Sylvester is a town in Boone County, West Virginia, United States, along the Big Coal River. The population was 166 at the 2020 census. Sylvester was incorporated on April 11, 1952, by the Boone County Circuit Court. Sylvester bears the name of a family of settlers.

Before Sylvester was settled, it was the location of the Coal River Golf Club, which had a nine-hole golf course, picnic ground, tennis courts, and facilities for swimming and fishing. After World War II, the site was laid out for residential development by a local businessman, and became known as the Branham Addition of Whitesville. That name is still seen on the deeds for the homes built in Sylvester. Other than nearby Whitesville, it was one of the first communities in the area that was not originally part of a coal camp, but was settled by coal miners and their families. The residential area on the hill to the northeast of the town, which is accessible from West Virginia Route 3 (Coal River Road}, is known as Branham Heights.

==Geography==
Sylvester is located at (38.010370, -81.559626). The town's municipal boundaries extend to both sides of the river, though its business district and residential areas lie primarily on the river's eastern bank. The town of Whitesville lies just to the southeast, and the communities of Orgas and Seth lie just to the north. West Virginia Route 3 (Coal River Road) traverses Sylvester.

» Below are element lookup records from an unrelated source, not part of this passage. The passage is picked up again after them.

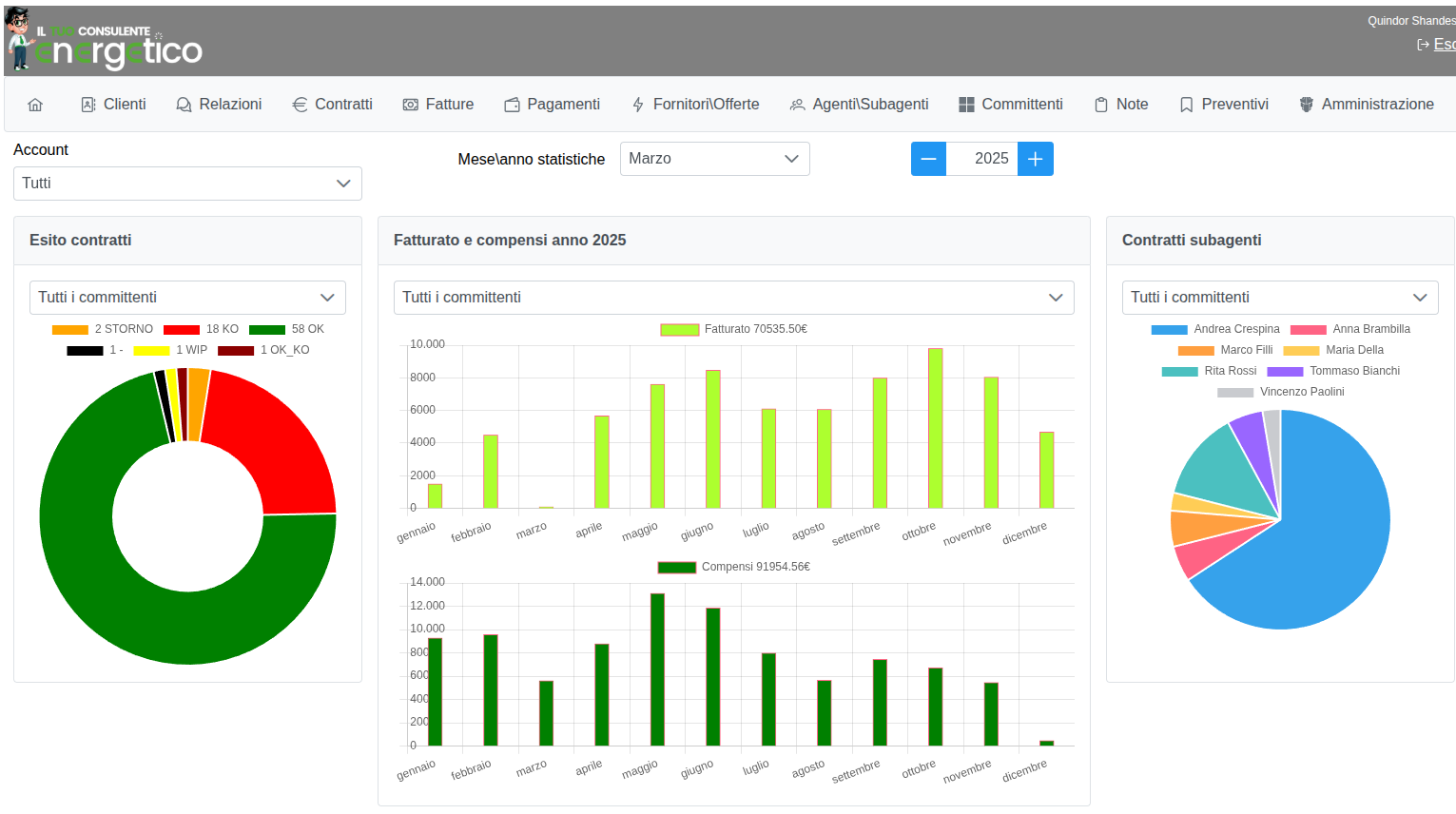Screen dimensions: 1456x814
Task: Click the 58 OK green color swatch
Action: pos(267,330)

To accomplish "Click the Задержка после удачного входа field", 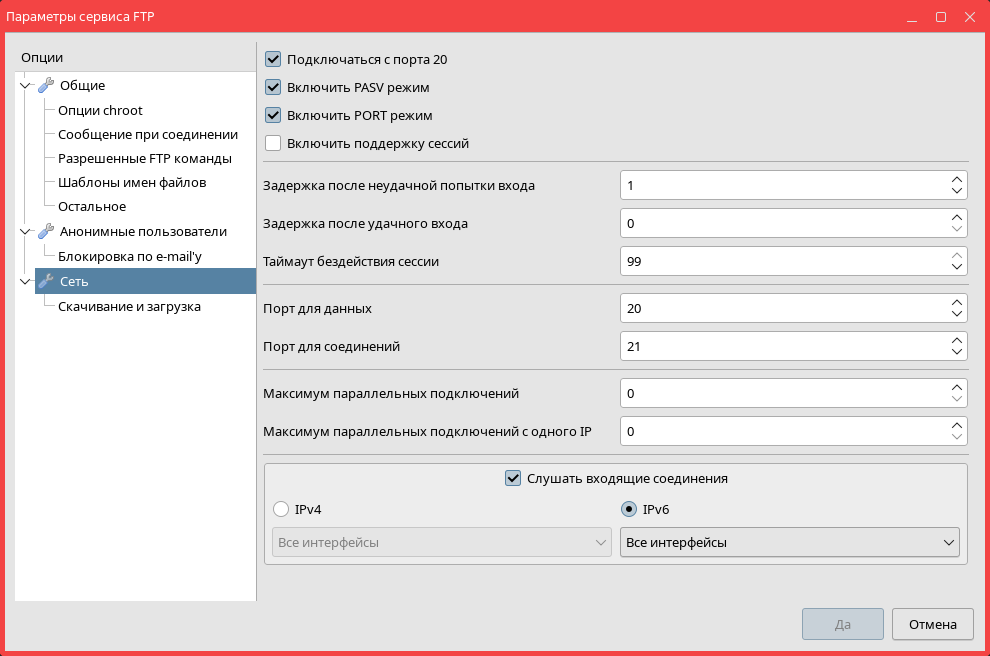I will (x=780, y=223).
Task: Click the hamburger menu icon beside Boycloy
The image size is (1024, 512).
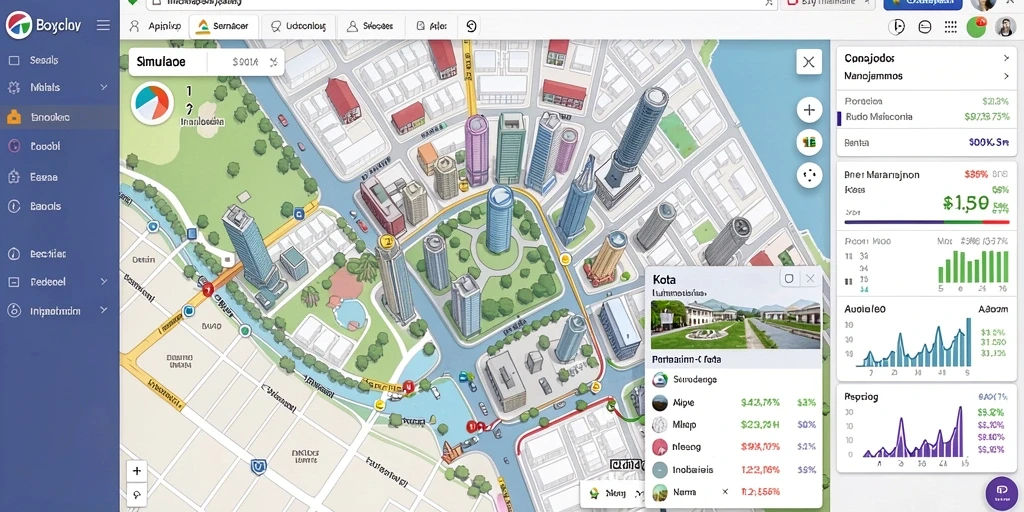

According to the United States Census Bureau, the town has a total area of 0.26 sqmi, of which 0.25 sqmi is land and 0.01 sqmi is water.

==Demographics==

Historical population
| Census | Pop. | Note | %± |
| 1960 | 316 |  | — |
| 1970 | 245 |  | −22.5% |
| 1980 | 256 |  | 4.5% |
| 1990 | 191 |  | −25.4% |
| 2000 | 195 |  | 2.1% |
| 2010 | 160 |  | −17.9% |
| 2020 | 171 |  | 6.9% |
| 2021 (est.) | 162 | Decrease | −5.3% |
U.S. Decennial Census

===2010 census===
At the 2010 census there were 160 people, 67 households, and 44 families living in the town. The population density was 640.0 PD/sqmi. There were 78 housing units at an average density of 312.0 /sqmi. The racial makeup of the town was 98.8% White and 1.3% from two or more races.
Of the 67 households 31.3% had children under the age of 18 living with them, 58.2% were married couples living together, 6.0% had a female householder with no husband present, 1.5% had a male householder with no wife present, and 34.3% were non-families. 32.8% of households were one person and 17.9% were one person aged 65 or older. The average household size was 2.39 and the average family size was 3.05.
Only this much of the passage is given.